> [AUFGABENSTELLUNG]
Schreiben Sie aus dem Text über Vorlieben und Zugehörigkeit den Abschnitt von „In der Arbeit“ bis einschließlich „zu ausgewählten Menschen.“ wortgetreu ab.

Dass wir Dinge bewerten, ist typisch Mensch. Aber wie merken wir eigentlich, was wir gut finden?
Allan Guggenbühl: Das hat mit biologisch geprägten Vorlieben zu tun – gewisse Gerüche, Farben und Formen ziehen uns mehr an als andere. Aber auch die Gesellschaft spielt eine Rolle; sie definiert Symbole der Zugehörigkeit. Angenommen, unter Jugendlichen liegen Mützen im Trend. Dann fühlt sich einer, der eine Mütze trägt, bestimmt attraktiver als der Mützenlose. Er fühlt sich so zugehörig.
Wie entscheiden wir, zu wem wir gehören wollen?
In der Arbeit und Ausbildung werden wir Gruppen zugeordnet, da haben wir keine Wahl. Wer uns sympathisch ist, entscheiden wir spontan. Gewisse Menschen sind uns näher als andere – zum Glück, sonst wären wir gar nicht beziehungsfähig. Abneigung zu hegen, ist nicht abnormal. Wir binden uns nicht an alle Menschen, sondern entwickeln Freundschaften zu ausgewählten Menschen.
Aber warum bewegen wir uns meist unter Gleichen?

> [ENTNOMMENE DATENSÄTZE]
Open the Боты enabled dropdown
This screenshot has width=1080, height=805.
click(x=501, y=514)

---

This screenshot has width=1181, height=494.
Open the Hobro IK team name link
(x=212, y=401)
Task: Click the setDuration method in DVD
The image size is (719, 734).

---

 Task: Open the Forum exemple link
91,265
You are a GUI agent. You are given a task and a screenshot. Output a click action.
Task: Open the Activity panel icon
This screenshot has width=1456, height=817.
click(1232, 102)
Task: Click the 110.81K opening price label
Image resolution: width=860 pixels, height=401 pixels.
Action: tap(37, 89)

> [LÖSUNG]
In der Arbeit und Ausbildung werden wir Gruppen zugeordnet, da haben wir keine Wahl. Wer uns sympathisch ist, entscheiden wir spontan. Gewisse Menschen sind uns näher als andere – zum Glück, sonst wären wir gar nicht beziehungsfähig. Abneigung zu hegen, ist nicht abnormal. Wir binden uns nicht an alle Menschen, sondern entwickeln Freundschaften zu ausgewählten Menschen.